[Ti] Apple's True Market Share!
Chris Olson
chris at astcomm.net
Thu Dec 12 10:52:44 PST 2002
Mark C. Langston wrote:
> That's not entirely accurate -- there is a private beta period. Early
> Access is closer to a gamma test than beta test. Still, this is a
> normal part of their development cycle. There will be a final version
> of OS 9; this isn't it. It does, however, contradict the previous
> poster's claim that Sun has given up on x86 development.
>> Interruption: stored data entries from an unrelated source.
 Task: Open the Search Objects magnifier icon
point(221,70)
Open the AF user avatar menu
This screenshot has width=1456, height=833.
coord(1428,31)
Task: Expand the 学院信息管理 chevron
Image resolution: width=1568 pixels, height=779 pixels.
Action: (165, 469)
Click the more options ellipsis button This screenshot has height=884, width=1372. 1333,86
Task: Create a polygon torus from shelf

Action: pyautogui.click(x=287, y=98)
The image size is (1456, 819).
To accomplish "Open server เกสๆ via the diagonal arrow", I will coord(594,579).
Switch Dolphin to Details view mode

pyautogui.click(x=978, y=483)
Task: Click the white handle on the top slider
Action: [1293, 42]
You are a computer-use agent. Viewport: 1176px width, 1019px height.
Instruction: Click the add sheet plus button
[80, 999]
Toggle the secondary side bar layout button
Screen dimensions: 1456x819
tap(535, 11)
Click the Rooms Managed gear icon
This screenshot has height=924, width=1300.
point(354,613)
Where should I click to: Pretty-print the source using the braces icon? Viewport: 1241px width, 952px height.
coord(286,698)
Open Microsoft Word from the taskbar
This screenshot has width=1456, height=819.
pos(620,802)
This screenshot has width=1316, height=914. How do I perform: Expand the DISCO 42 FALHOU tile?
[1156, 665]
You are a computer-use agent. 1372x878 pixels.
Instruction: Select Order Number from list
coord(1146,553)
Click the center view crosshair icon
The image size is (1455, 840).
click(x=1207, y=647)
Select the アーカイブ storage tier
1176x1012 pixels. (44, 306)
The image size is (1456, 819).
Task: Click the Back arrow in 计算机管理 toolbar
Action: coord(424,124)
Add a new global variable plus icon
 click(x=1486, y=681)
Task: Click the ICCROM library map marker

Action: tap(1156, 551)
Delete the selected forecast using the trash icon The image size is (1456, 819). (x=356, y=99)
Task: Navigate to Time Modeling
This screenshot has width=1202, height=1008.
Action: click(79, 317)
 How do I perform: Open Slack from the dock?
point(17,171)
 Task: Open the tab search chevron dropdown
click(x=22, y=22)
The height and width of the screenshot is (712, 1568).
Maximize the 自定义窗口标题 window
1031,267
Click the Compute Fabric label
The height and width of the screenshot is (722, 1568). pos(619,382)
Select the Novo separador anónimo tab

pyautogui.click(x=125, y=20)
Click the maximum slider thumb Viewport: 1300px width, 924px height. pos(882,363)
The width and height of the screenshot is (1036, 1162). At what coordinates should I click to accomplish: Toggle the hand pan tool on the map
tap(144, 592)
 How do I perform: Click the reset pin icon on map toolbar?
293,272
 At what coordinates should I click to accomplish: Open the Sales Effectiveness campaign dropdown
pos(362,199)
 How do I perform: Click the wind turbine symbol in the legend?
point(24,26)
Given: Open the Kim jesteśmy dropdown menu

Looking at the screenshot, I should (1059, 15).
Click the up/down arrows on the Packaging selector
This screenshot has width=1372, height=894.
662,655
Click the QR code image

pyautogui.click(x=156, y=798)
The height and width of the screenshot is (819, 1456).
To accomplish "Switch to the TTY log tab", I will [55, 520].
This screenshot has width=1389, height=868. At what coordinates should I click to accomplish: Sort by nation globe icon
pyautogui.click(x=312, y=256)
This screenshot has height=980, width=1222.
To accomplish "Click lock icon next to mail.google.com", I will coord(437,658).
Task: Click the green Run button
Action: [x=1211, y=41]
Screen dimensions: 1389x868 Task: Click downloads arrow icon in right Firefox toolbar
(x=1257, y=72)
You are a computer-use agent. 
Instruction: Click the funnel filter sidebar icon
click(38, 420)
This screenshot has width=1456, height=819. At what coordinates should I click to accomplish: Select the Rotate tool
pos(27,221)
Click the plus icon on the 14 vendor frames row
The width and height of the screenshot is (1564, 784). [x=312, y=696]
We are a Sun support center, and I beta test everything that comes down
the pipe. Solaris on x86 is not a fully funtional, production
environment operating system, nor will it ever be. It is a
learning-point port only, for those who can't afford, or won't buy the
native hardware. It has the problems that Apple would have if they
tried to port to x86 - a specific HCL (look at Darwin's HCL), and very
poor performance due to the inferior x86 processor design and it's
associated instruction sets. If your hardware is not in the HLC, forget
it - it won't work. As I also already posted, supporting all the
hardware on the x86 architecture is a nightmare for a truly
high-performance operating system. There are major, major differences
in RISC vs. CISC architectures.
Despite the fact that BSD may appear to run fine on x86, I'd like to
point out that linux does too. But set up several linux machines,
running on x86, PowerPC, and UltraSPARC, and thrash them thoroughly.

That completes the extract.